I know it sounds trite, but I strongly believe that if I managed to get out of it, then others can, too. I’m not very intelligent or skillful and, yet, I still overcame depression completely on my own without therapy or meds, or even friends. I had no support during this time except my own determination and inner strength.

So I figure, if I can do it, then other people can, especially if they do have a support network and, hopefully, people who love them. But even if they don’t, we all have that inner strength that we can utilize.

Don’t underestimate your inner strength, Bucky. We all have it. It is there, waiting for you to tap into it. Everyone has a different trigger.

My trigger for tapping into my inner strength was anger. I was really angry for being depressed for so many years and I had just about enough of it.

I was also exhausted and sick of trying to overcome depression, year after year.

I had to think outside the box. I was so exhausted and just wanted to die. I couldn’t cope living with depression anymore. The pain... oh the emotional pain was so unbearable. Everyone here knows this unbearable pain I speak of.

But I knew I had to keep trying no matter what...

No matter how exhausted I was.

No matter how dispirited I was.

So, one day, I had a conversation with myself. I literally spoke to depression and told it that it hijacked my life long enough, now I was going to take charge of MY life, not depression. In retrospect, this conversation I had with myself and depression is hilarious, but it worked lol.

So just find that trigger to tap into your own inner strength. Draw it out because it can never be crushed. Don’t underestimate the human spirit. Just think outside the box, and you'll find a way out. Don't narrow yourself down to only mainstream treatment approaches. If it was really that good then why are so many people still depressed?
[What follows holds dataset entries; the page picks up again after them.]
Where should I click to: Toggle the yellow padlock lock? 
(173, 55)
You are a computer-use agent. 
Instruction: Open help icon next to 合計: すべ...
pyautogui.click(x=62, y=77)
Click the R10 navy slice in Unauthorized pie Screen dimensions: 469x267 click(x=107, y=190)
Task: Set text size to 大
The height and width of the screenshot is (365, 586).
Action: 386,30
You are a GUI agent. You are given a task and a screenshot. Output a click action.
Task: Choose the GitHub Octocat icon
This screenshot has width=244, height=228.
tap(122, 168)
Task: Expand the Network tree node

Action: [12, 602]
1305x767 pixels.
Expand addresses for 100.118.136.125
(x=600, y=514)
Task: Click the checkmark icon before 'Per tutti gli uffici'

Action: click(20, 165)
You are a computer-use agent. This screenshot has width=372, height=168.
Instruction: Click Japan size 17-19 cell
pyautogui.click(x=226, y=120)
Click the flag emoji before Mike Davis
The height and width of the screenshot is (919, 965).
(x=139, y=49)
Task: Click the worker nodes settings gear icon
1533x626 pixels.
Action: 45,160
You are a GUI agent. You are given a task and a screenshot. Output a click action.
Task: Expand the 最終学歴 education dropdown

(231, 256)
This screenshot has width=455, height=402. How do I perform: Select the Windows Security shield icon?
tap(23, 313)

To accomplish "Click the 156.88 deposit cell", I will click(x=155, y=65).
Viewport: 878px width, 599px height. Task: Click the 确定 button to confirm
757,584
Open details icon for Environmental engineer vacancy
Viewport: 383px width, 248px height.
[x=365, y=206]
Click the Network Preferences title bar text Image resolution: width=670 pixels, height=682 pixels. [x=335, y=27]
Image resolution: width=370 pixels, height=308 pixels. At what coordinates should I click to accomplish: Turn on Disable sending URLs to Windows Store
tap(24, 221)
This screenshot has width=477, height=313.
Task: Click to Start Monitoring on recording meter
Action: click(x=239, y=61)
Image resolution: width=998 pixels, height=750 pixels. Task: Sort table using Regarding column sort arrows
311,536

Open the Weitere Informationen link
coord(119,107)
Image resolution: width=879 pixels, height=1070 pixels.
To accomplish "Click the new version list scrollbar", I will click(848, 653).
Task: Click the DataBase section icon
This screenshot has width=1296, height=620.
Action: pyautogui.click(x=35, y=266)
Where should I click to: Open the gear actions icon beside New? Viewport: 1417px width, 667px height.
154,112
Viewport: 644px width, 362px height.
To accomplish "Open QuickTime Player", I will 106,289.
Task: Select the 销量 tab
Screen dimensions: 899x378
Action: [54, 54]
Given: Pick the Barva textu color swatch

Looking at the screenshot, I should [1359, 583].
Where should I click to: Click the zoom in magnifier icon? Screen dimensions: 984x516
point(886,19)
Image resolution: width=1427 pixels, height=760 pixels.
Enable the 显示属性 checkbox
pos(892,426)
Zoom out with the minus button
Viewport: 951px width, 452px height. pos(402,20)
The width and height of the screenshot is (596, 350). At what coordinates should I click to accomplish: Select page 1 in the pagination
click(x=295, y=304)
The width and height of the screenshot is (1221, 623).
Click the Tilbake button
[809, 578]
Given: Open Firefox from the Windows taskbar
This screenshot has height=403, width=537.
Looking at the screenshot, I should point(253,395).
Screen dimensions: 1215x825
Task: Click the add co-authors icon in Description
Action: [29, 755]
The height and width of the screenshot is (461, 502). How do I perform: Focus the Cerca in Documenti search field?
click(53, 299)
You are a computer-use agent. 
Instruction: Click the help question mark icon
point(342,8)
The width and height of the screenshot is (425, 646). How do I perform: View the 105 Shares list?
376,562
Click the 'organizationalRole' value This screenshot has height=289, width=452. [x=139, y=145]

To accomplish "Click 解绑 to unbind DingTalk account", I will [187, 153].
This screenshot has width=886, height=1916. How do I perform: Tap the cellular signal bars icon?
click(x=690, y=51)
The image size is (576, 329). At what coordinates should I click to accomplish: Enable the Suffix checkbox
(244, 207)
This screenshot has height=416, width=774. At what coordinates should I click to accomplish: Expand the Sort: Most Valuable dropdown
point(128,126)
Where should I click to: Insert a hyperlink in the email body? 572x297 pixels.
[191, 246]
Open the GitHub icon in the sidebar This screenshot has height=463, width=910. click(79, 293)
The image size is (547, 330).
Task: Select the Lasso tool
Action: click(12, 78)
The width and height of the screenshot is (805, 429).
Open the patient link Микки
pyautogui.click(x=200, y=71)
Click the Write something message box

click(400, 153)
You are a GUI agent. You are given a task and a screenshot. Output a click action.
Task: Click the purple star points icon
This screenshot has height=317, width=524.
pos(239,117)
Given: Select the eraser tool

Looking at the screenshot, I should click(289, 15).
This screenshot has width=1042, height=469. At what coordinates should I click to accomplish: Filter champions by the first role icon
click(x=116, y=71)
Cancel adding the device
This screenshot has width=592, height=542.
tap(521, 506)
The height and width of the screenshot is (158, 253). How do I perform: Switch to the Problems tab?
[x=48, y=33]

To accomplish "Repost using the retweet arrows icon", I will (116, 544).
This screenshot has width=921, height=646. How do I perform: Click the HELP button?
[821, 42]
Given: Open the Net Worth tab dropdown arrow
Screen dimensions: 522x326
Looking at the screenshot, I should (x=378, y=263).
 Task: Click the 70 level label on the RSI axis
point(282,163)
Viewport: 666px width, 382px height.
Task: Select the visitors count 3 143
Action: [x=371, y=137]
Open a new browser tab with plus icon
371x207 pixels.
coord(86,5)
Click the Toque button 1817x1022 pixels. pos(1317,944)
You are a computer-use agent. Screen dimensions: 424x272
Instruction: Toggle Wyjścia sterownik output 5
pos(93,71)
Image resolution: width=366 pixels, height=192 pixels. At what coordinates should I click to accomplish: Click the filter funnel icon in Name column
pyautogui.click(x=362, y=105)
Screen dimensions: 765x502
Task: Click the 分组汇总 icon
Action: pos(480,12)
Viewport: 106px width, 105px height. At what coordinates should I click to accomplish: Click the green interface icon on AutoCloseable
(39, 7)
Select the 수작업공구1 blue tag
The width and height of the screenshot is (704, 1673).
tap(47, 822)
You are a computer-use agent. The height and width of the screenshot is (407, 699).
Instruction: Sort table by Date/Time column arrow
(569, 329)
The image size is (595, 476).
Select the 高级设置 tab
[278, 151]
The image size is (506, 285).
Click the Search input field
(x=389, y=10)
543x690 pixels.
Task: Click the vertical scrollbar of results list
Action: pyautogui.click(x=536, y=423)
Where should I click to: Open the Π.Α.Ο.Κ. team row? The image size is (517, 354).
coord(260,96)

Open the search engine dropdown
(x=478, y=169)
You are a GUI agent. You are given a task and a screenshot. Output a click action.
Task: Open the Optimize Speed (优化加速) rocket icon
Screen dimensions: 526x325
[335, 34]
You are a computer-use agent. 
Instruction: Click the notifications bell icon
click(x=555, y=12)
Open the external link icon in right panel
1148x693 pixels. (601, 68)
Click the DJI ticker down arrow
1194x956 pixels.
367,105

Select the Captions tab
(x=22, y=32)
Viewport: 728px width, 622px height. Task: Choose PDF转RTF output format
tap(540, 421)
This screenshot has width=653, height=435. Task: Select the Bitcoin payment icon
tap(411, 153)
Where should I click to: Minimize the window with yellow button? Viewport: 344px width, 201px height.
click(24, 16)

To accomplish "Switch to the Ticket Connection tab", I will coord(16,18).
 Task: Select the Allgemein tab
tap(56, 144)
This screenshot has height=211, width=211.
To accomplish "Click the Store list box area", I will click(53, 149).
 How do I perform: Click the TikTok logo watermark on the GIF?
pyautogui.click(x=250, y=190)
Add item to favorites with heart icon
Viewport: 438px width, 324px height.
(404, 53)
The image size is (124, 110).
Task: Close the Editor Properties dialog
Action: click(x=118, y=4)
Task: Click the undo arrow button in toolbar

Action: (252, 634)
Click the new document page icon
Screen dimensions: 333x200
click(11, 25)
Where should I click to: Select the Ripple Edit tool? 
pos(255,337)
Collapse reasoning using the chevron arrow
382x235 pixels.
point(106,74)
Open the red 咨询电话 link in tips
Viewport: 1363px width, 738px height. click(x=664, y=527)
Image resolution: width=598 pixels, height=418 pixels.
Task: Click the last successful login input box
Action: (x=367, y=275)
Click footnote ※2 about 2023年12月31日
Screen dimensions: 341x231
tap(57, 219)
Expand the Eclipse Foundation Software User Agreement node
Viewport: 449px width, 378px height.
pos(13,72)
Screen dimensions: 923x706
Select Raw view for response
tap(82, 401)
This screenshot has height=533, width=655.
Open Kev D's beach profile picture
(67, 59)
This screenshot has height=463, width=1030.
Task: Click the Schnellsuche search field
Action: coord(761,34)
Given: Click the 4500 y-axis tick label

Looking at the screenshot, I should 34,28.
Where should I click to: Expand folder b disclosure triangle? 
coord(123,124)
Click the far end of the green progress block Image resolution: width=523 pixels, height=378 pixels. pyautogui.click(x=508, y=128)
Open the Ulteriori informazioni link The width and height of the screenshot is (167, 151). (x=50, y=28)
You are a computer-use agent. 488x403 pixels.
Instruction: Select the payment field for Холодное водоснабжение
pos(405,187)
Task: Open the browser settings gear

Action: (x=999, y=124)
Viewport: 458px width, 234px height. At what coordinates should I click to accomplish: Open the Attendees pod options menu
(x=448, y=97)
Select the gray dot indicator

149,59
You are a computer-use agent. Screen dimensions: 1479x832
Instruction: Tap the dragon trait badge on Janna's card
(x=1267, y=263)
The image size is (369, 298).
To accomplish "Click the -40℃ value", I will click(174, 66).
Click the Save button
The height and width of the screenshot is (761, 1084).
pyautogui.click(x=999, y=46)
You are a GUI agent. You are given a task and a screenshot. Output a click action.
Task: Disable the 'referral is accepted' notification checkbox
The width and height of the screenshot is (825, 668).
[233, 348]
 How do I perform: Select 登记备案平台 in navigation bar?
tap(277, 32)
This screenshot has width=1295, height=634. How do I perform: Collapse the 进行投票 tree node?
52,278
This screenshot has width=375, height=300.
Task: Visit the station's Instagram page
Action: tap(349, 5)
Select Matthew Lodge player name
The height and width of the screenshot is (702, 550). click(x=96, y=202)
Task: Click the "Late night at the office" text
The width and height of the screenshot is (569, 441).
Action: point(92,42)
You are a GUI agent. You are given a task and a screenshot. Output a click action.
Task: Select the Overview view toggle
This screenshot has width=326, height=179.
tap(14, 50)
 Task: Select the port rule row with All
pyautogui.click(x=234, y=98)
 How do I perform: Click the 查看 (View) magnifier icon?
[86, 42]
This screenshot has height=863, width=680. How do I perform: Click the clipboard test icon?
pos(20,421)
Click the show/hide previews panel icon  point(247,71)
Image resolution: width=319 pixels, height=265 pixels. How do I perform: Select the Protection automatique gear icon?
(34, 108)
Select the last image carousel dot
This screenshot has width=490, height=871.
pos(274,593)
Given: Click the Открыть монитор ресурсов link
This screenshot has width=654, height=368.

This is why, speaking ONLY for myself, I knew I had to ditch therapy and synthetic drugs and start thinking for myself and to be my own health consultant. I feel that doctors don't always know what is best for our health. It is also good to think for ourselves and reason things out as well as do our own research.

Keep strong, Bucky. Perhaps instead of being in the audience watching a bad movie, you can be the producer and create your own! Create the movie you want to see.

Start small. Just do bits of the movie, frame by frame, until you have the full movie put together. It can take time, but it is a worthwhile and rewarding journey.

littlestarsmum
Posts: 101
Joined: Tue May 16, 2017 11:36 pm

Re: Not sure

Postby littlestarsmum » Thu Oct 24, 2019 11:59 pm

Welcome to this forum, Bucky. Nice to meet you.
I’m sorry you’re feeling that way. I know how difficult and frustrating it must be for you. Life can be stressful, and intense feelings can be nearly overwhelming at times. Please know that your life is precious and you don’t need to carry your burdens alone. Are you seeing a therapist/counselor? I just said a prayer for you, and I hope that God will surround you with His perfect love and provide the strength and help you need at this time. You can always come here to share, and we’re all here to support you. Stay strong. Hugs!

Prycejosh1987
Posts: 424
Joined: Sun May 31, 2020 10:54 am
Location: Birmingham UK

Re: Not sure

Postby Prycejosh1987 » Fri Jun 05, 2020 5:00 am

Bucky wrote:Sometimes i dont think thinhs will get any better life seems like a bad movie i cant walk out on and cant wait to be over

Life gets better when you take action and steps to make it better.